21 And Jesus asked his father, “How long has this been happening to him?” And he said, “From childhood. 22 And it has often cast him into fire and into water, to destroy him. But if you can do anything, have compassion on us and help us.”  23 And Jesus said to him, “‘If you can’! All things are possible for one who believes.” 24 Immediately the father of the child cried out and said, “I believe; help my unbelief!”

There it is: “I believe; help my unbelief!” I think that, in essence, is the cry of Abraham in Genesis 15. I believe in you, God, but I am struggling to truly trust in your promise. How are you going to do it, God? How? God first responds by reiterating the promise. He does so in a powerful way:

And he brought him outside and said, “Look toward heaven, and number the stars, if you are able to number them.” Then he said to him, “So shall your offspring be.” And he believed the Lord, and he counted it to him as righteousness. And he said to him, “I am the Lord who brought you out from Ur of the Chaldeans to give you this land to possess.” But he said, “O Lord God, how am I to know that I shall possess it?

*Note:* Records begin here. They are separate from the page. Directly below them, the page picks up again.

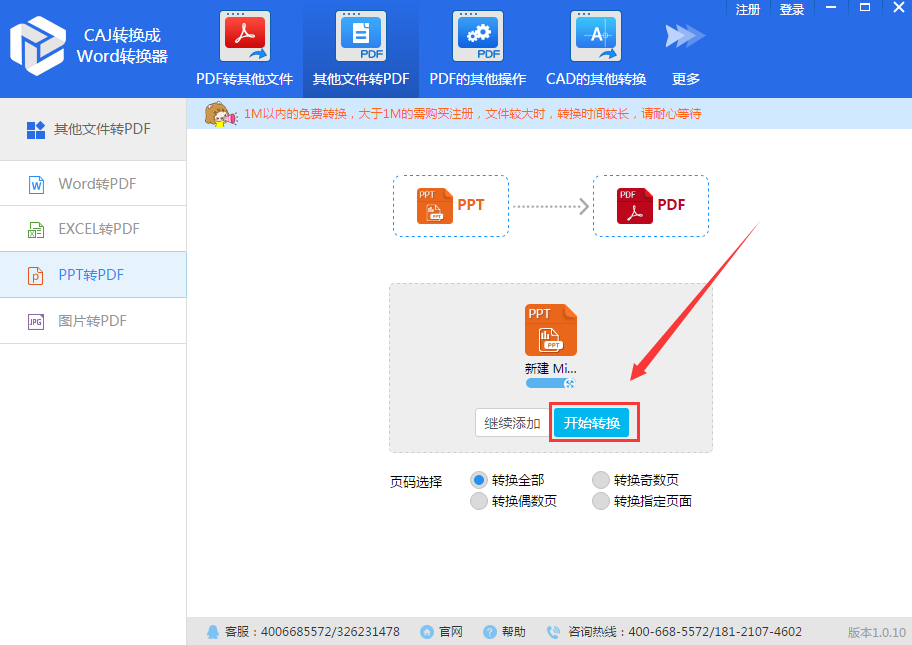Click the app logo cube icon
912x645 pixels.
[x=38, y=43]
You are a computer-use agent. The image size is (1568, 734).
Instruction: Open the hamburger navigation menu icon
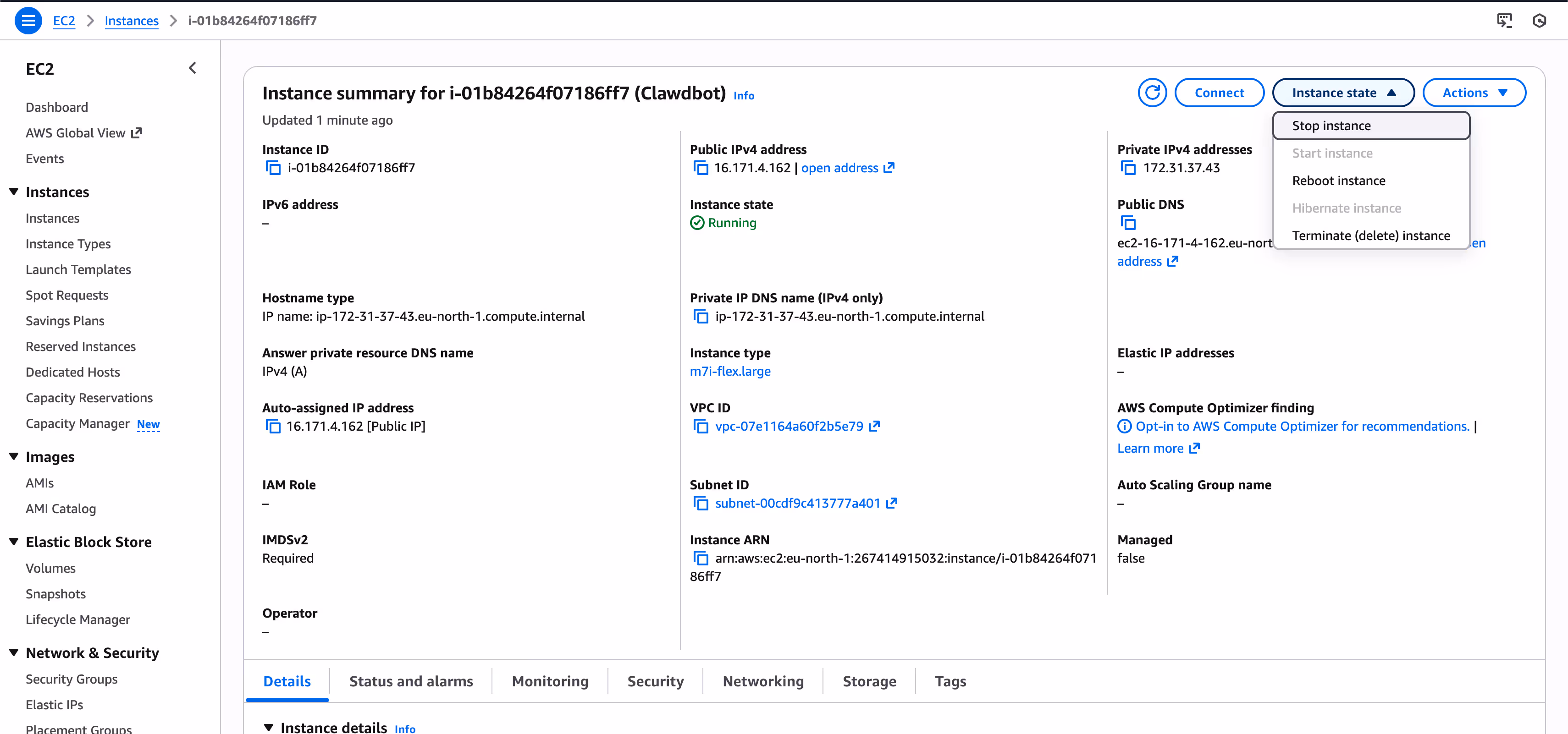[28, 21]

Before we consider Abraham’s wonderful response in verse 6, let us note that God does not scold Abraham for his questions and his struggles. Neither, by the way, did Jesus scold the struggling father in Mark 9. Instead, God points Abraham to the stars and says, “Look! So shall your offspring be!”

Beautiful! Amazing! Here is the divine promise illustrated through God’s own creation. Then we see Abraham’s response: “And he believed the Lord, and he counted it to him as righteousness.” Faith. Belief. Abraham receives the promise!

E.A. Speiser has observed of the phrase “And [Abraham] believed the Lord” (v.6) that the word “believed” [he’emin] carries the basic sense of “to affirm, recognize as valid.” “In other words,” Speiser writes, “the result is not so much a matter of objective faith as of an absolute fact. Our ‘Amen” derives from the same Heb. root.”[4] Ah! Abraham gives his Amen! to God’s promise.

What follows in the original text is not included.